Stored items
|---|

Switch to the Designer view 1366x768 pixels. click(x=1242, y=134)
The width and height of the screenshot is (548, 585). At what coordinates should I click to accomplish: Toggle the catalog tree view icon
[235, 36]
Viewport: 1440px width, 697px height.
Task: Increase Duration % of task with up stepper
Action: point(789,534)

|---|

● **What the exercise asks**
Repeat all the data, every line exactly.

● **Result of this exercise**
Switch to the Designer view 1366x768 pixels. click(x=1242, y=134)
The width and height of the screenshot is (548, 585). At what coordinates should I click to accomplish: Toggle the catalog tree view icon
[235, 36]
Viewport: 1440px width, 697px height.
Task: Increase Duration % of task with up stepper
Action: point(789,534)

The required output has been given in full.